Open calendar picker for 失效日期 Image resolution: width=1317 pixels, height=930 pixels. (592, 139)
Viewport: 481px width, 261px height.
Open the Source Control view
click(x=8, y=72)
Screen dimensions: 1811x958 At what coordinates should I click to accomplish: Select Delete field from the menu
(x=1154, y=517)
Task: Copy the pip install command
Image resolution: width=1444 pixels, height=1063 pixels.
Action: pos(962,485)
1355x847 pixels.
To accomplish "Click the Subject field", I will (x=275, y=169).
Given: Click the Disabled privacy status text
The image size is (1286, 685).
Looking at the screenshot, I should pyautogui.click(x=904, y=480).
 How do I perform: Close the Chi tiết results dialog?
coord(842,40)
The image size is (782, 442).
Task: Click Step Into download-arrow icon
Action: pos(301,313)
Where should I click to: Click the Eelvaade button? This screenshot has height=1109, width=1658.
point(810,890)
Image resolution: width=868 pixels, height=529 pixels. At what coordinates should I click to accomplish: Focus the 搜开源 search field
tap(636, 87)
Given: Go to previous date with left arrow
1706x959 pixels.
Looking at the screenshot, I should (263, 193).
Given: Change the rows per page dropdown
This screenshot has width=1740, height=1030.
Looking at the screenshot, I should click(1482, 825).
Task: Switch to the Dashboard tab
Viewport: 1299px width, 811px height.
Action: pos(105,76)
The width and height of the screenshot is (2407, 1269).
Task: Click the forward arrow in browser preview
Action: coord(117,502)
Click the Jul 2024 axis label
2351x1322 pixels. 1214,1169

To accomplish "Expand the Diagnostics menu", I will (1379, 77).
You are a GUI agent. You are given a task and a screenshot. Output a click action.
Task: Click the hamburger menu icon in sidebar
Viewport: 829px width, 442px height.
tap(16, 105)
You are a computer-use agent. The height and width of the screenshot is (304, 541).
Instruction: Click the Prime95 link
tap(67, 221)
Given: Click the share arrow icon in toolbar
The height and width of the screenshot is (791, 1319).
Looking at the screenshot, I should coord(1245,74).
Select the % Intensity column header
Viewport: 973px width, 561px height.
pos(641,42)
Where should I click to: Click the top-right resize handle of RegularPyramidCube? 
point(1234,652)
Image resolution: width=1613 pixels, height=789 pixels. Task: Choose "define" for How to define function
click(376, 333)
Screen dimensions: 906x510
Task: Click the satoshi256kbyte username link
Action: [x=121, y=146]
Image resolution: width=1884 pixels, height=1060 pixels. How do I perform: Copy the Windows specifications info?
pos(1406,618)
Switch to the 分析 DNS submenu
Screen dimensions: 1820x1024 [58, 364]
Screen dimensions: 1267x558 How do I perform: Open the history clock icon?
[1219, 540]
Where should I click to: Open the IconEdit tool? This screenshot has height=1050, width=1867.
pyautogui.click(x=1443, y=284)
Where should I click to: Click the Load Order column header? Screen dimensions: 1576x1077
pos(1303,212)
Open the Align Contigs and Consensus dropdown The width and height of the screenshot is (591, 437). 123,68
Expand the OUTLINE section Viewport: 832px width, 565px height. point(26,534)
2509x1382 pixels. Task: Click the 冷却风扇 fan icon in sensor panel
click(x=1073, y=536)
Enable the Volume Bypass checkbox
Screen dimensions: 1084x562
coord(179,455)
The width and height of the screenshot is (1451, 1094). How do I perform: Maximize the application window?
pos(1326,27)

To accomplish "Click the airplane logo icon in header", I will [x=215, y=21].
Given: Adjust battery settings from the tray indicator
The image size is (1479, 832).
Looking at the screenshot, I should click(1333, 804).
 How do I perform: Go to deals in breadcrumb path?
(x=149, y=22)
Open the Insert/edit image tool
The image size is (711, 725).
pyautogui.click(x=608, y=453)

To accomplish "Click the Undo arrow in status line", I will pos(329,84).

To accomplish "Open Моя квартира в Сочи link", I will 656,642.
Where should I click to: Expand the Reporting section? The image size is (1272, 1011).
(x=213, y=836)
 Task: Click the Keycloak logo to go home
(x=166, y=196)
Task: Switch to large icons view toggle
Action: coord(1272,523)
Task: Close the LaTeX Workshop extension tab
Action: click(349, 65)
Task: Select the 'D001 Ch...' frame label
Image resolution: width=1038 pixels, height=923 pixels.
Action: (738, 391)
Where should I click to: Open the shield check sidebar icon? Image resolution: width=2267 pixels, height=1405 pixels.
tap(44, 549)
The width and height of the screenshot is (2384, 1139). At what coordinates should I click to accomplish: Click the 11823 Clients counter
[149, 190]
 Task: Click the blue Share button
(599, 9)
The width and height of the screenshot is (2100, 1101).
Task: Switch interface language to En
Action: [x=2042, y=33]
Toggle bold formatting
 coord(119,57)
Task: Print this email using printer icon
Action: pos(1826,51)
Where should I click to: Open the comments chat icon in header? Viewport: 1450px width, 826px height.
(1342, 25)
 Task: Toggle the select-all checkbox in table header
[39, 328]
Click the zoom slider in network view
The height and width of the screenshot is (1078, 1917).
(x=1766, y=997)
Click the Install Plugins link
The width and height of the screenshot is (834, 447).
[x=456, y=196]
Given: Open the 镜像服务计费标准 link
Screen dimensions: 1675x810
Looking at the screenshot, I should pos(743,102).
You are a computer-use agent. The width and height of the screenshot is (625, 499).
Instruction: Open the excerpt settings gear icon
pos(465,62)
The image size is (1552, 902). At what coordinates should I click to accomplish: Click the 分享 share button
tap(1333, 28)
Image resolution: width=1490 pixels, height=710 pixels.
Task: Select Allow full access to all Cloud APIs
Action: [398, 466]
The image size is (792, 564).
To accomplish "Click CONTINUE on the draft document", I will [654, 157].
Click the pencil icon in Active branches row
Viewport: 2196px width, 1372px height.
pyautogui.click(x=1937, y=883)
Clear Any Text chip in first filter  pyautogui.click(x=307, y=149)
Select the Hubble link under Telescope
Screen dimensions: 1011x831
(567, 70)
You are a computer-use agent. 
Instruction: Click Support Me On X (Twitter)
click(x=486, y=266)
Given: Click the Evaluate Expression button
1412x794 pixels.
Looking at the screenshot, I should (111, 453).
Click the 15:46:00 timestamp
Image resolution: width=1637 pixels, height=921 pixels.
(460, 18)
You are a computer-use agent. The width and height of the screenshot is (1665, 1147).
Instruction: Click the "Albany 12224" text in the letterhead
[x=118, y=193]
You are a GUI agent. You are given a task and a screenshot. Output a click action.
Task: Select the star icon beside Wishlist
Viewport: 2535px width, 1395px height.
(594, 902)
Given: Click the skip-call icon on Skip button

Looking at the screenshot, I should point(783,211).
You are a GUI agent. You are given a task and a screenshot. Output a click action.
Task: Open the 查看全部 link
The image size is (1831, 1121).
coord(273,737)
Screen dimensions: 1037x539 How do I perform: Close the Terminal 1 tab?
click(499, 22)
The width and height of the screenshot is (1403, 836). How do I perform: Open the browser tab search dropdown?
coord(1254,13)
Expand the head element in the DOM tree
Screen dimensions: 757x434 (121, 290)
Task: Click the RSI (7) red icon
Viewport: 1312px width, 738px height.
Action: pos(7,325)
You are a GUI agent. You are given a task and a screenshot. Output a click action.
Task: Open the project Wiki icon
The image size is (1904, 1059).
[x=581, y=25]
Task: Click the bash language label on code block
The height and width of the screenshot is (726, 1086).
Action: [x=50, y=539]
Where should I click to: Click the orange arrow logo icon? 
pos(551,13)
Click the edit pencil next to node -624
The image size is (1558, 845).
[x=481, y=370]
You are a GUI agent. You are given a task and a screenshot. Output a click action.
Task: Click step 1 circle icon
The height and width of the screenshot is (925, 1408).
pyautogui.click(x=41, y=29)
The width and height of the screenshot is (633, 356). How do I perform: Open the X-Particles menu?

···

_EXERCISE PROMPT_.
State the number of lines above that contain "will". Write nothing besides it.

_ANSWER FOR THE TASK_.
6